Work order — Exclude the pictures. Transcribe, exactly as written, the lines from the one with "Task: Open Five" through the end of the entries below.

Records provided —
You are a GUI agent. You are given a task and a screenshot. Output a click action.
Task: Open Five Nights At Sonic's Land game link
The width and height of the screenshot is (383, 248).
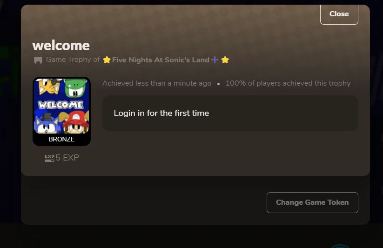tap(161, 60)
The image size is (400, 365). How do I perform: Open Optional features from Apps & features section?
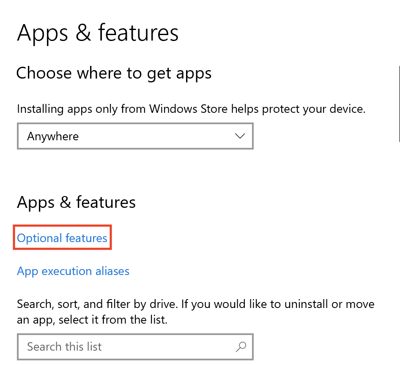[62, 238]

Result for this task —
Task: Open Five Nights At Sonic's Land game link
The width and height of the screenshot is (383, 248).
tap(161, 60)
The image size is (400, 365). How do I perform: Open Optional features from Apps & features section?
[62, 238]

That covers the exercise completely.